ABOUT THIS TASK | What you write should be an exact repeat of the lines from the one with "This screenshot has" through the final line below, minus the pictures.
- Opening Delimiter -
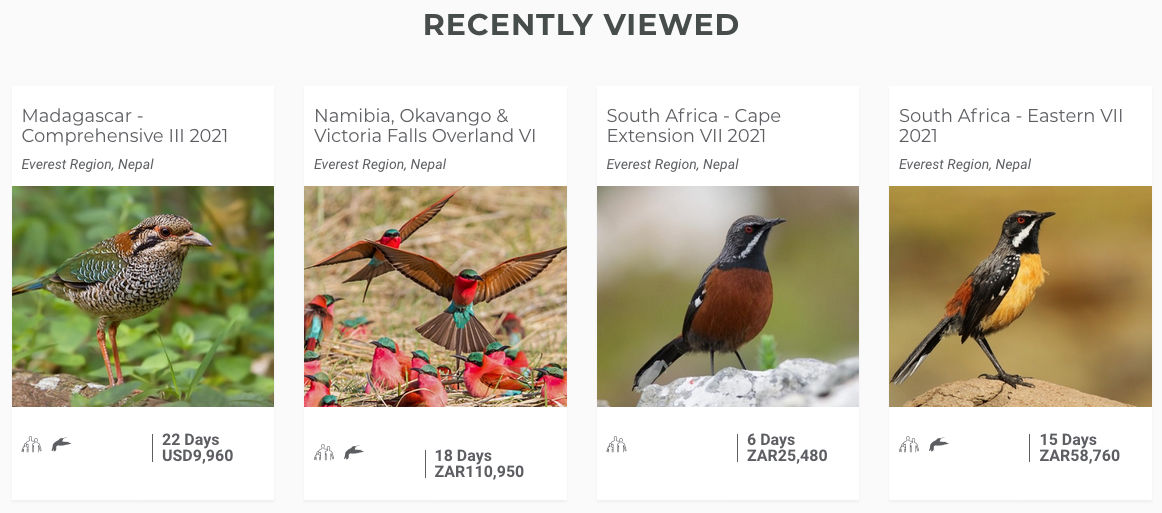Click group tour icon on Madagascar card
Image resolution: width=1162 pixels, height=513 pixels.
(x=31, y=445)
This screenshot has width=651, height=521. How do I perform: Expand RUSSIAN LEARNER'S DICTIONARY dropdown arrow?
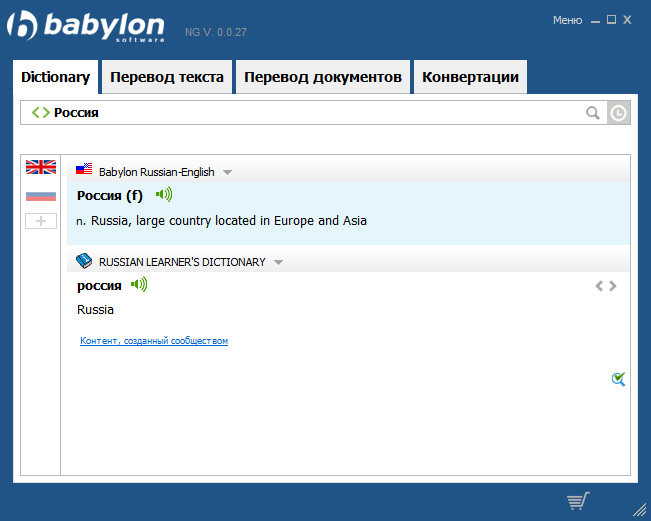pyautogui.click(x=278, y=262)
- Closing Delimiter -
OUTPUT OF THE EXERCISE |
This screenshot has width=651, height=521. How do I perform: Expand RUSSIAN LEARNER'S DICTIONARY dropdown arrow?
pyautogui.click(x=278, y=262)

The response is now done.